For years, blockchains have been trying to accomplish all of this simultaneously. They hold the transactions, reach consensus on the order of the transactions, hold the data, and lock all of this down in one place. While this has been helpful in providing trust in financial systems, it has come with many costs. For instance, the more the network has grown, the slower the transactions have been, the higher the fee has been, and the higher the cost of data storage. One of the problems that has remained unsolved and has flown under the radar in blockchain technology is the conflict that has existed between the finality of transactions and their availability. In examining this problem, Walrus aims to fill this gap with a simple yet effective solution.
To illustrate why this is significant, let’s consider how blockchains typically function. In a transaction, we have the need to make the information available to anyone on the network who wants to check it, and also make it final and immutable. This is like trying to have a library and a courtroom function at the same time, in the same place. It’s a congestion problem. Data availability, when it comes to large amounts of data like images, videos, or proofs, is also a storage problem. Finality is the other consensus problem. These happen at different speeds depending on the ruleset. Walrus is built with this in mind. Walrus is built in such a way that data availability is a separate layer on the Sui blockchain, not slowed down by replication or consensus.

Walrus is utilizing advanced erasure coding as a technique to divide large pieces of data into smaller pieces and distribute these pieces across a multitude of nodes. What Walrus is doing is that only a certain amount of those pieces is required to actually retrieve the original file, thus providing the ability to fail while keeping costs down. Rather than storing the original file, Walrus is storing pieces of the file in an efficient manner, but cryptographic proofs regularly validate the existence of data, thus providing assurance about the availability of the stated data without actually storing the entire file on each node. On the contrary, finality is still left to the blockchain, which actually stores proofs and payments, as mentioned in the above section.

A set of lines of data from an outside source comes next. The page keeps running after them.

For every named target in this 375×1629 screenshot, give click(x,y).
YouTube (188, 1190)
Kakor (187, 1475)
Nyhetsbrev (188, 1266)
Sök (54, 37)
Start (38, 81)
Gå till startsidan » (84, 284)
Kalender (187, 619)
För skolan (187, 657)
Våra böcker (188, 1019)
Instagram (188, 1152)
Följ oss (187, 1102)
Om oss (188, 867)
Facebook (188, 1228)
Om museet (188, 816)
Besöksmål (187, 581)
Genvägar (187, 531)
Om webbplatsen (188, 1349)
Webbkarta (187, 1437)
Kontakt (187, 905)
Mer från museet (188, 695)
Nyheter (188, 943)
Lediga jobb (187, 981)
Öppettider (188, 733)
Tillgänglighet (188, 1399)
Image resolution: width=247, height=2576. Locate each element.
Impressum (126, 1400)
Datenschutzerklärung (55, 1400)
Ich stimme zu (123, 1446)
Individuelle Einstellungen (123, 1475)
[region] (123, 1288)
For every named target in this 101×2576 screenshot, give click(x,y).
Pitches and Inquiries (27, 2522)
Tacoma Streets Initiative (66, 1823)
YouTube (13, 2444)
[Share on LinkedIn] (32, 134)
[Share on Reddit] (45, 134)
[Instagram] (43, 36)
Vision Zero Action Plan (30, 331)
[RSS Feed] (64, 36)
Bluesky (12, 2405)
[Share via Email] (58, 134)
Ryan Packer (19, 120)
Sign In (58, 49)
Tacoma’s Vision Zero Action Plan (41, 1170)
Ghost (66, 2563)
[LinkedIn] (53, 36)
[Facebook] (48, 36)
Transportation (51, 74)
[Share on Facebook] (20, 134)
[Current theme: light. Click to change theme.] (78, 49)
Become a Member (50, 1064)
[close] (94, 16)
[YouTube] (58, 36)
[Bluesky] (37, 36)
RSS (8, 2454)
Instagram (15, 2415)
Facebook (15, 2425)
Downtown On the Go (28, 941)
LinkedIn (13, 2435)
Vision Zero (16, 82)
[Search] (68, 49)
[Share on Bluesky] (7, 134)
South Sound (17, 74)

From an market standpoint, this design lands at an important time. Rollups, gaming platforms, AI applications, and media platforms all need quick access to large datasets. However, storing those datasets directly on chain is still not feasible. Modular systems are the norm, and data availability layers are no longer thought of as optional features. Walrus can be seen as a part of this movement. It can reduce storage costs and make it more reliable, enabling applications that were too expensive or complex to be deployed in a decentralized manner. Institutions, for example, will always be particularly interested in predictability, reliability, and auditability. A system that can guarantee data availability without unnecessarily bloating a base layer is a particularly compelling fit for their thought process.

There is a longer story here as well. As we move from speculation to services with blockchains, some of these decisions will increasingly resemble decisions in traditional systems, but with decentralization as a guiding principle. Availability and finality are separated as a hallmark of a maturing industry, learning from the lesson that specialization leads to better results.
On a personal note, I find this trend rather quietly exciting. Suddenly, it seems less like the next great performance milestone is the goal and more like the next great lesson in how to build durable digital infrastructure. The quieter infrastructure is, the less users mind it, and the better we might actually be doing.
Ultimately, what Walrus does is not only add another layer, it highlights one that was always lacking. It provides availability its own place in allowing blockchains to breathe, expand, and evolve, indicating that maybe one day decentralization and usability will advance together.